About the only chance Floyd Landis has of keeping his prized yellow jersey will now likely be decided by an appeals process that could drag on for months.
Landis was discredited and disowned in short order Saturday when elevated levels of testosterone showed up in his "B" or second doping sample - as it did in the initial "A" sample released last week.
The samples also contained synthetic testosterone, indicating that it came from an outside source.
If stripped of the title, Landis would become the first winner in the 103-year history of cycling's premier race to lose his Tour crown over doping allegations.
Landis again denied cheating.
"I have never taken any banned substance, including testosterone," he said in a statement. "I was the strongest man at the Tour de France, and that is why I am the champion.
"I will fight these charges with the same determination and intensity that I bring to my training and racing. It is now my goal to clear my name and restore what I worked so hard to achieve."

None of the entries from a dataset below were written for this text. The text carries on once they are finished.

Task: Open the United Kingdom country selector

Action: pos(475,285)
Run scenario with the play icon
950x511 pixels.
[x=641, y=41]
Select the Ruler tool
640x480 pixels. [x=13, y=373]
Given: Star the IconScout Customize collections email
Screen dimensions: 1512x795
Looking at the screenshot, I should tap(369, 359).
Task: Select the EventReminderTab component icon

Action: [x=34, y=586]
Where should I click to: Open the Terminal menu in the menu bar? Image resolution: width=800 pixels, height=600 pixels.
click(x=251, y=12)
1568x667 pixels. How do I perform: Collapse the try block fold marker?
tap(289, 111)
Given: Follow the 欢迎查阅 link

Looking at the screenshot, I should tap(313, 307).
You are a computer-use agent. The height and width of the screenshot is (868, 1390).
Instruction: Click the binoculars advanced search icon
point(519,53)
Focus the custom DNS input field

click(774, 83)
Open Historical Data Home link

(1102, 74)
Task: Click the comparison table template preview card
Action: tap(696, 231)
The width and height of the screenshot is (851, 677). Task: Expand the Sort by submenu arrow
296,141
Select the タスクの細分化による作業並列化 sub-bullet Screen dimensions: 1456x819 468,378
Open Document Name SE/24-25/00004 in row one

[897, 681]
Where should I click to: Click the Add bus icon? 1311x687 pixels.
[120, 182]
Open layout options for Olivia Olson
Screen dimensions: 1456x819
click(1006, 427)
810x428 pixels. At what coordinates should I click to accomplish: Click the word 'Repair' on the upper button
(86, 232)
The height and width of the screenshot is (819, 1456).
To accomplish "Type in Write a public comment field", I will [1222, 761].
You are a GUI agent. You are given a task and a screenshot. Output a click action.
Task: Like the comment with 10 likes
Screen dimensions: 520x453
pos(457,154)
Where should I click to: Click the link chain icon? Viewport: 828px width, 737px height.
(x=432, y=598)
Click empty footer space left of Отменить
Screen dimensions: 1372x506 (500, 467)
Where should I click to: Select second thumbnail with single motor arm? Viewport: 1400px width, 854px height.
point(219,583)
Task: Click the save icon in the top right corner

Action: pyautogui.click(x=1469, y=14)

The International Cycling Union, the sport's governing body, said it would ask USA Cycling to open disciplinary proceedings. Documentation from the positive tests will be forwarded to the U.S. Anti-Doping Agency, which will turn it over to a review panel. USADA will ultimately decide if a penalty - likely a two-year ban - is appropriate. Landis can accept the decision or begin an appeals process, which can take up to six months and involve the Court of Arbitration for Sport.
UCI lawyer Philippe Verbiest said Landis would officially remain Tour champion pending that process. The decision to strip him of his title rests with UCI.